Village in North Yorkshire, England

Horsehouse is a village in Coverdale in the Yorkshire Dales, North Yorkshire, England. It is listed as a hamlet in many texts, but the presence of the church makes it a village. The River Cover runs near the village, and it lies some 6 mi and 8.5 mi south-west of Middleham and Leyburn respectively, at an elevation of 250 m.

Most of the settlements in Highdale (the parish that Horsehouse is within), were first described in the 13th century, but Horsehouse was not recorded until the 15th century. The village is so named because it provided facilities for horses using the packhorse routes that crossed in the village.
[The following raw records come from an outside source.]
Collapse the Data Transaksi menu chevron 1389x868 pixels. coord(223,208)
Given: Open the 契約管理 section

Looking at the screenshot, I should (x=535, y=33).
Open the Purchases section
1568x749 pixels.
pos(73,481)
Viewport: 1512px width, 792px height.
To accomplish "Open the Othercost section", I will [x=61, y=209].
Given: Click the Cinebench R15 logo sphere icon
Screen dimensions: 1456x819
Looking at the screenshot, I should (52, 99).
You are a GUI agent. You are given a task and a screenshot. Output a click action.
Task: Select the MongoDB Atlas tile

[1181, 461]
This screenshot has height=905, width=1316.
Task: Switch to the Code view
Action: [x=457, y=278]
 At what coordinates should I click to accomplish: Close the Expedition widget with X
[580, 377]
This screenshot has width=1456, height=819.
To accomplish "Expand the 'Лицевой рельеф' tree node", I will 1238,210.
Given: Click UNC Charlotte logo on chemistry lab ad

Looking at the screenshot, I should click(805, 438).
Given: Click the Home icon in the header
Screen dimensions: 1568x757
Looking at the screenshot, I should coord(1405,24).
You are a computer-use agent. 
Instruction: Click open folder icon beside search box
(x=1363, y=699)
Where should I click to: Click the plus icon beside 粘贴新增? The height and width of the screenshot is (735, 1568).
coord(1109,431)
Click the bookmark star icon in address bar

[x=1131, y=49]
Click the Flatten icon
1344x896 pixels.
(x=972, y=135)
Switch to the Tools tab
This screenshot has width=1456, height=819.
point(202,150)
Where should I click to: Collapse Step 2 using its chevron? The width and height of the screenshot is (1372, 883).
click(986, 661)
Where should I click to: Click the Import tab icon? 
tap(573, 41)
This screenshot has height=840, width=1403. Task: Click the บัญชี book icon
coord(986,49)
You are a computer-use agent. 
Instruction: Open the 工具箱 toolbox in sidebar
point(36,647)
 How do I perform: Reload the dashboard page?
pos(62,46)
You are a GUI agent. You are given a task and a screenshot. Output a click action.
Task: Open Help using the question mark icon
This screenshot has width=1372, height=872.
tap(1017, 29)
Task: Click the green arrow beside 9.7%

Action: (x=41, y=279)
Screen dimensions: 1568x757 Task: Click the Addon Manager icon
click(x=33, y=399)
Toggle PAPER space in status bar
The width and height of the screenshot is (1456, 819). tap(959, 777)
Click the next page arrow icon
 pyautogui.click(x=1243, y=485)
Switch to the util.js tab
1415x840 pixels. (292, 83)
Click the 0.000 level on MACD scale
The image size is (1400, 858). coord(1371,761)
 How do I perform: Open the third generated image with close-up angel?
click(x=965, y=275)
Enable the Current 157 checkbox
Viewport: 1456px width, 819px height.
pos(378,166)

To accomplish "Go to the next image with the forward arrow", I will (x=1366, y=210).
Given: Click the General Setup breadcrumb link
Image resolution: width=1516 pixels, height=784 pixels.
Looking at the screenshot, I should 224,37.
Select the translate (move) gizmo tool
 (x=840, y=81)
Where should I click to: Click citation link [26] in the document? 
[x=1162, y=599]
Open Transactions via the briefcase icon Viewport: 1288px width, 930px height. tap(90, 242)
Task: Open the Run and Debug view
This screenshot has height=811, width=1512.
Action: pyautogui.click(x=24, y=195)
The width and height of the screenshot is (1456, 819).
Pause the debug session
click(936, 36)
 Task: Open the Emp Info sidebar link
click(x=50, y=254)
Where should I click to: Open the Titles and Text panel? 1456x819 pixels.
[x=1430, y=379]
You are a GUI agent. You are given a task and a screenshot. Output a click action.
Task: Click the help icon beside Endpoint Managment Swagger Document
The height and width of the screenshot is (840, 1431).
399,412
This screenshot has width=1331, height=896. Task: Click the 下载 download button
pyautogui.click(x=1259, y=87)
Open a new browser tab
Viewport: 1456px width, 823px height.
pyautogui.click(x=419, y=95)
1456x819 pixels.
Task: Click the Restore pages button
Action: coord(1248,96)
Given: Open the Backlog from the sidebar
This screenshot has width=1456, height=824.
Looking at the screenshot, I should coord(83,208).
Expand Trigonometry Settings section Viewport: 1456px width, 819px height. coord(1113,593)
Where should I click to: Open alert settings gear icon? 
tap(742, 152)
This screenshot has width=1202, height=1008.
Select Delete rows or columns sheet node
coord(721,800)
One route crossed over into Wharfedale, which is the route that still exists into Kettlewell over Park Rash.

Horsehouse was historically in the wapentake of Hang West, the chapelry of Coverham and in the Leyburn Rural District. From 1974 to 2023 it was part of the district of Richmondshire, it is now administered by the unitary North Yorkshire Council.

The village is home to St Botolph's Church, a Grade II listed building rebuilt between 1867 and 1869, and the Thwaite Arms public house, built in 1808. St Botolph's was recorded in an indenture of 1530 from Coverham Abbey, stating a canon would officiate at the church. It had existed before this time, but it is unknown for how long. There are five dedications to St Botolph in Yorkshire. St Botolph became the patron saint of boundaries, travel and trade, so it is thought the church dedication reflects the previous trades of the packhorse routes. A Wesleyan Methodist chapel was erected in the Horsehouse in 1828, and the communities of the Wesleyan's and the Primitive Methodists reunited in 1933. The chapel at Horsehouse is now a private dwelling.